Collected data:
>>>>>

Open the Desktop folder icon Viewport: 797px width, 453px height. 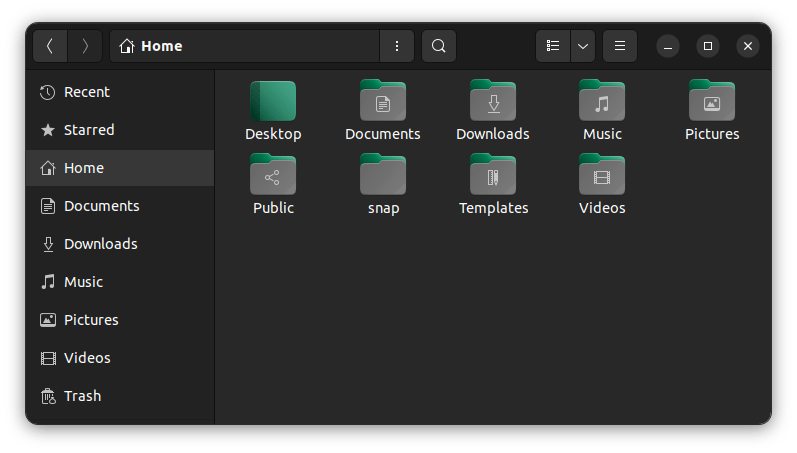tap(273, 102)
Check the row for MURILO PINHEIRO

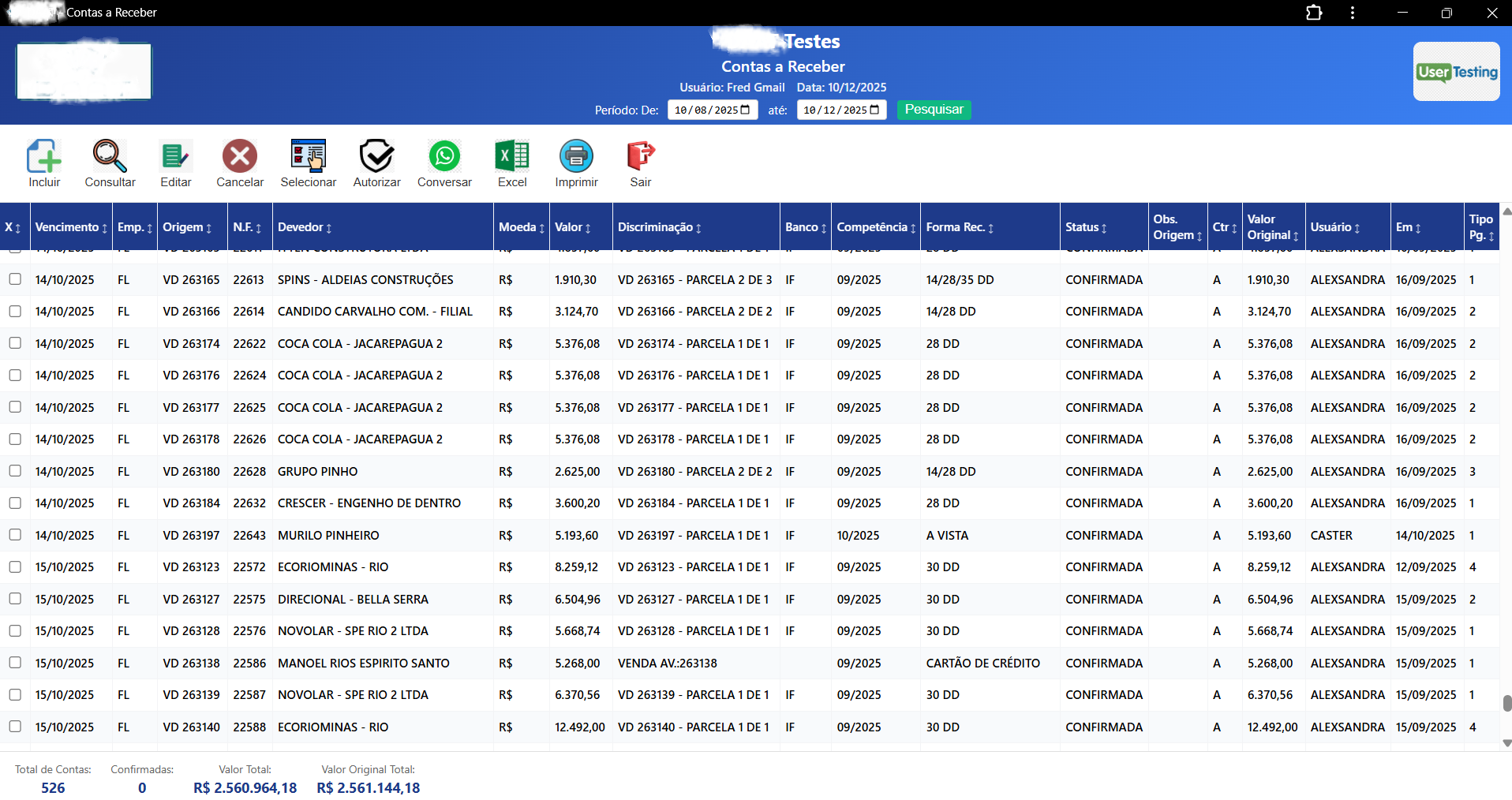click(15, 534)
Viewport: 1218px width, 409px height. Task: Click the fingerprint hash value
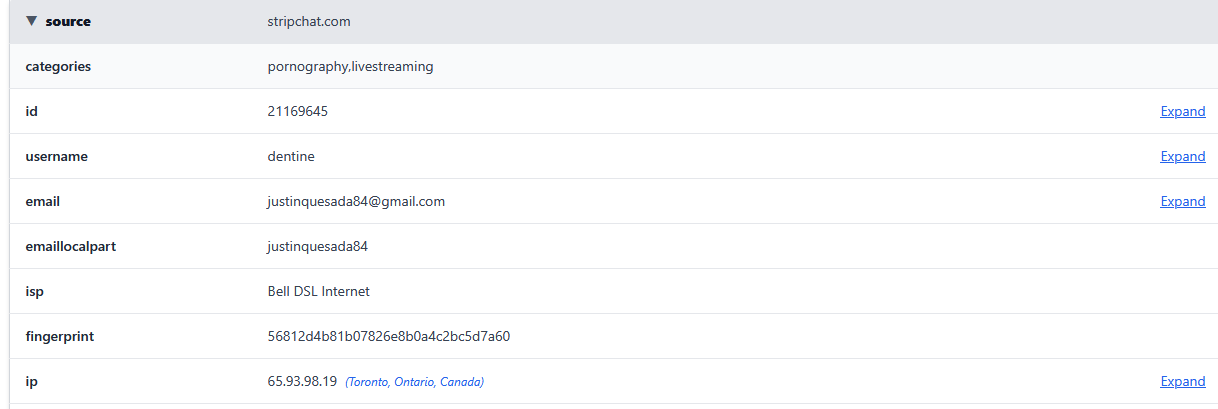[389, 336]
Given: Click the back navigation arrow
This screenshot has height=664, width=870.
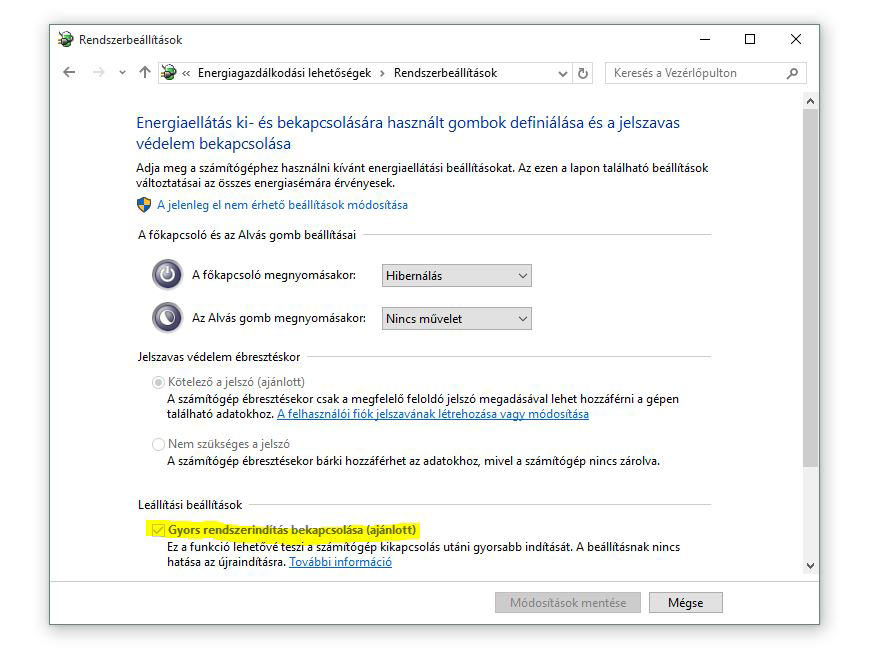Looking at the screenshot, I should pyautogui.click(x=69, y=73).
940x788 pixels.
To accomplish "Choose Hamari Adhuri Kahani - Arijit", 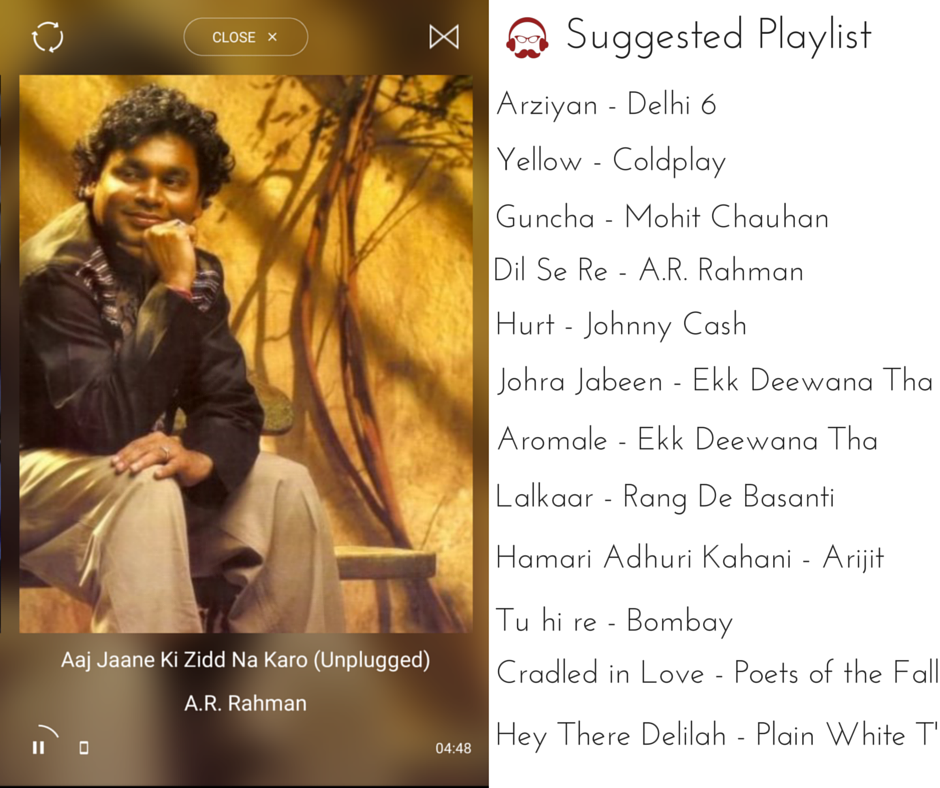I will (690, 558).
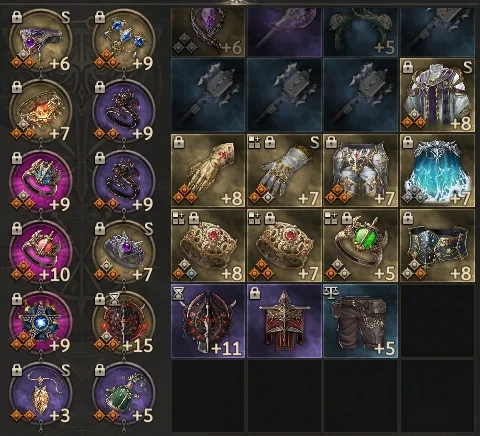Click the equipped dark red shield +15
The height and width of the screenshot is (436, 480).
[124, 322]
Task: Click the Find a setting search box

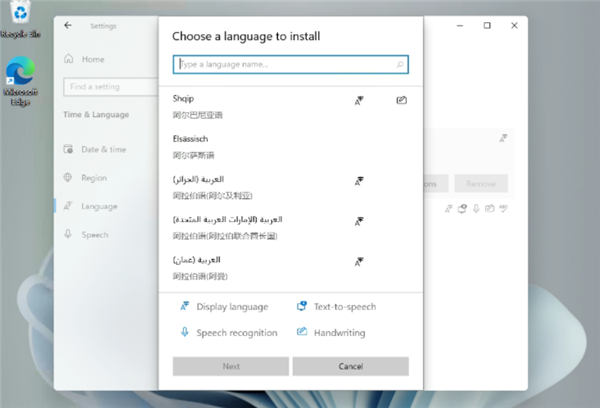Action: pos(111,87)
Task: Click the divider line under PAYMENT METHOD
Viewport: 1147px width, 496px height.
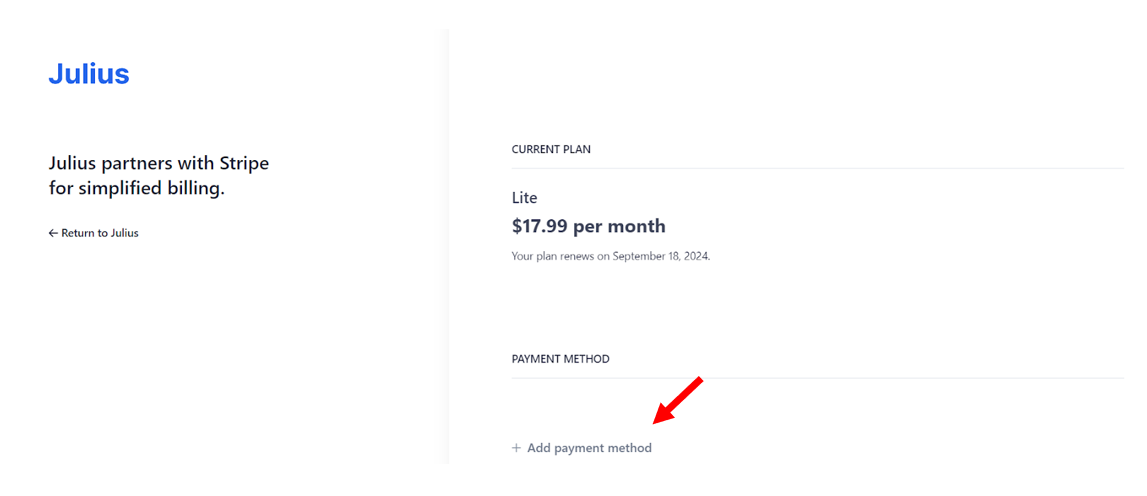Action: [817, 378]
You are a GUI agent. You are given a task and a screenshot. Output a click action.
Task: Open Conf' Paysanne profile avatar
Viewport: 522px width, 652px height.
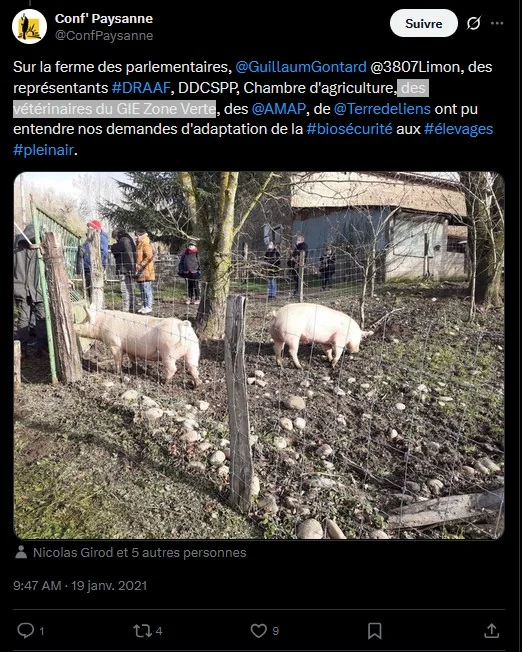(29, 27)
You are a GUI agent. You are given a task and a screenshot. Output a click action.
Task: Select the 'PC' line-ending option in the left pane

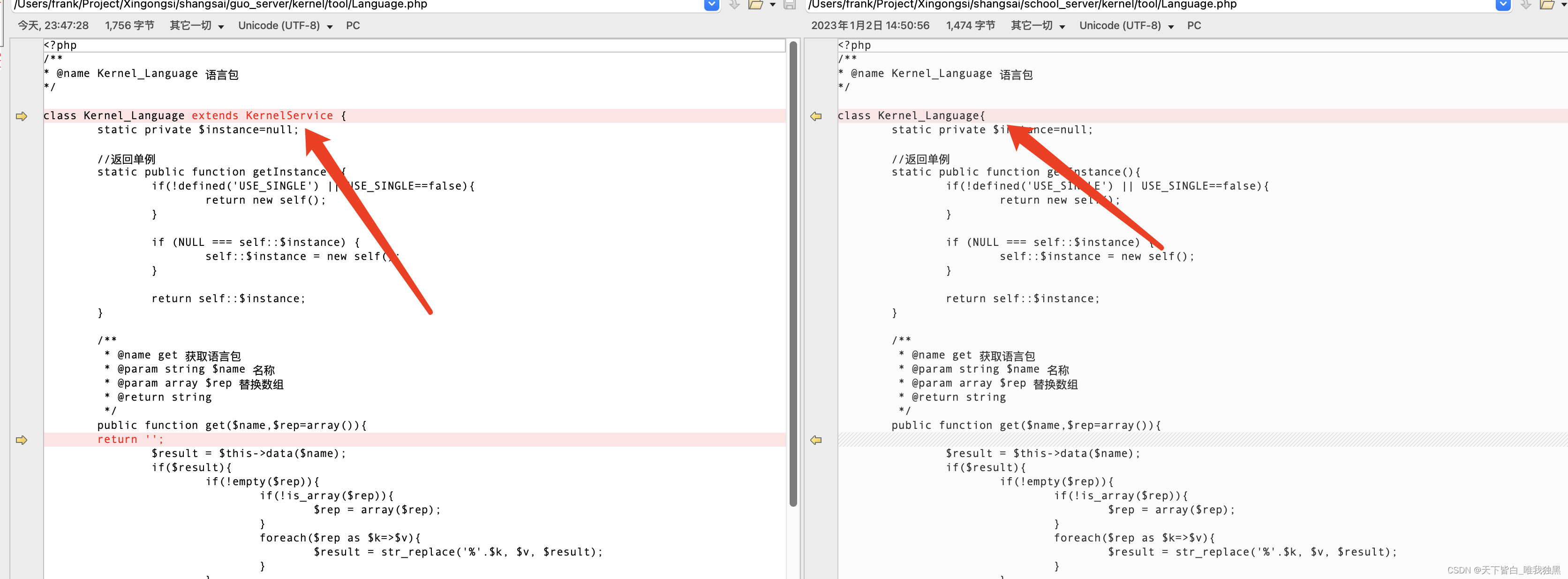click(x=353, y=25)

<<<<<

Exercise aim |
Begin at the line that contains "Task: Click the divider" and stop after the last line of the entries. Reproduce those lines, requests included, but multiply each coordinate in the answers by 0.95 and round it to a whole number, with halves rounded up. Leave the pictures out.

The response |
Task: Click the divider line under PAYMENT METHOD
Viewport: 1147px width, 496px height.
Action: [776, 359]
You are a GUI agent. You are given a task and a screenshot. Output a click action.
Task: Open Conf' Paysanne profile avatar
Viewport: 522px width, 652px height.
(28, 26)
You are a GUI agent. You are given a task and a screenshot. Output a click action.
Task: Select the 'PC' line-ending option in the left pane

click(x=335, y=24)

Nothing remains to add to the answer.